The primary electrical disorders are a group of inherited cardiac ventricular arrhythmias that are a major cause of sudden cardiac death in young individuals. Inherited ventricular arrhythmias result from mutations in genes encoding cardiac ion channels or their modulatory subunits. Advances in genetic screening in the past three decades have led to the assembly of large patient cohorts with these disorders. Studies in these patients, as well as in the general population, have striven to define the prevalence of these inherited arrhythmias and the characteristics of patients with different genetic subtypes of the disease. In this Review, we provide a comprehensive update on the epidemiology of inherited ventricular arrhythmias, focusing on natural history, prevalence and patient demographics. In addition, we summarize the various founder populations (groups of individuals with a disease that is caused by a genetic defect inherited from a common ancestor) that have been identified for some of these disorders and which lead to increased prevalence in some geographical regions. To date, although numerous studies have markedly increased our understanding of the epidemiology of these disorders, demographic data, especially from non-Western countries, remain scarce. Furthermore, defining the true prevalence of these disorders remains challenging. International collaboration will undoubtedly accelerate the collection of demographic information and improve the accuracy of prevalence data.

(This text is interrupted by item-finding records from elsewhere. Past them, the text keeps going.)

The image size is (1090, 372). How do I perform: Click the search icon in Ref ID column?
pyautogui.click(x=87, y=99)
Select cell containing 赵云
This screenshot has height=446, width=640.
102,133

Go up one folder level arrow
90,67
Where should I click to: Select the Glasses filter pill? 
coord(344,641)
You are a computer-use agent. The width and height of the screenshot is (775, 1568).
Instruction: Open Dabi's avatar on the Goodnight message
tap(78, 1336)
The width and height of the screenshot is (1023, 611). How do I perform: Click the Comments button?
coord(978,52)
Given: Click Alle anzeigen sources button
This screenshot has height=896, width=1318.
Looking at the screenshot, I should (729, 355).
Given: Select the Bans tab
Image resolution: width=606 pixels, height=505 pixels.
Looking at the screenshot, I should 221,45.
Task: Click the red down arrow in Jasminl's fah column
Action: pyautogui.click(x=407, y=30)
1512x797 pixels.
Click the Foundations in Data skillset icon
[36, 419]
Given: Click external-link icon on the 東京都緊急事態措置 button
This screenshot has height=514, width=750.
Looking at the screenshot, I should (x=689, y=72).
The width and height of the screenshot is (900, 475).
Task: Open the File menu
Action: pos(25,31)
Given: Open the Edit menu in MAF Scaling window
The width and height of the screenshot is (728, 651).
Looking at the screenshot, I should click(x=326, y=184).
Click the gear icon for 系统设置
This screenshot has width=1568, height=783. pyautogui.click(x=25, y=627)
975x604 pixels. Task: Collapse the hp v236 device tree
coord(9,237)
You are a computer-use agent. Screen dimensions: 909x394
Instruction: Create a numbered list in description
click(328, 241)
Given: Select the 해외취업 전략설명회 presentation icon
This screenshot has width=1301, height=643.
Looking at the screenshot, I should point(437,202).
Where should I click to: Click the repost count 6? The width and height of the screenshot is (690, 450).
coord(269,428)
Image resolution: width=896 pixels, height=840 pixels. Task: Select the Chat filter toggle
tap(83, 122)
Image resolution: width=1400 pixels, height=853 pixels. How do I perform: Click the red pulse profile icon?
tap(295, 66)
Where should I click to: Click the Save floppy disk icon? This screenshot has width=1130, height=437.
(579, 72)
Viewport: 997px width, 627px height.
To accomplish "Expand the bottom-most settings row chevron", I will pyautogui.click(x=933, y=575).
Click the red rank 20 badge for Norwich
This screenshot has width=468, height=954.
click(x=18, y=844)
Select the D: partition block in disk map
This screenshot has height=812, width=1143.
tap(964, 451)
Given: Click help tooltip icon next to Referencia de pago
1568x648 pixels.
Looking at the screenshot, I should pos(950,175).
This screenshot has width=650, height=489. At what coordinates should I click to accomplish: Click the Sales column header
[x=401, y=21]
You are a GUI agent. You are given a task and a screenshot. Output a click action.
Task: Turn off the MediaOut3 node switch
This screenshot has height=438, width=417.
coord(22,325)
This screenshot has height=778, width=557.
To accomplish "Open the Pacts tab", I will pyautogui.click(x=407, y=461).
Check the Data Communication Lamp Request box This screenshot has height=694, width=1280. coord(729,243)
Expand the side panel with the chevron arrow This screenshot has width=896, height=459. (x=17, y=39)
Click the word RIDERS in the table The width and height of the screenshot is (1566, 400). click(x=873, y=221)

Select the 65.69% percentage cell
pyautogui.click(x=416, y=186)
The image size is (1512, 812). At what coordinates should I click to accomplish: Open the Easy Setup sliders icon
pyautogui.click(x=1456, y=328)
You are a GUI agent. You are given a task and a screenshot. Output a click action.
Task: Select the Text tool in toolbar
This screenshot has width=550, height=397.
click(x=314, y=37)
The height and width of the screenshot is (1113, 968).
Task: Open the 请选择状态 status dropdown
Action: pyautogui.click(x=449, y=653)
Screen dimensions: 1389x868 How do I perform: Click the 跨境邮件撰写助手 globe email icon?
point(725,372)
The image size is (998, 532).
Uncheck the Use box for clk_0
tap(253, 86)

原发性电障碍是一组遗传性心脏室性心律失常，它们是年轻人猝死的主要原因。遗传性室性心律失常是由编码心脏离子通道或其调节亚基的基因突变引起的。在过去的三十年中，基因筛查技术的进步导致了患有这些疾病的大型患者人群的聚集。这些患者以及普通人群的研究都在努力确定这些遗传性心律不齐的患病率以及具有该疾病不同遗传亚型的患者的特征。在这篇综述中，我们提供了关于遗传性室性心律失常流行病学的全面更新，重点是自然史，患病率和患者人口统计数据。此外，我们总结了已经为这些疾病中的某些疾病确定的各种创始人群（患有由共同祖先遗传的遗传缺陷引起的疾病的个体群体），这些人群导致某些地理区域的患病率增加。迄今为止，尽管大量研究显着增加了我们对这些疾病的流行病学的了解，但人口统计数据（尤其是来自非西方国家的人口统计数据）仍然匮乏。此外，确定这些疾病的真正患病率仍然具有挑战性。无疑，国际合作将加速人口统计信息的收集并提高流行率数据的准确性。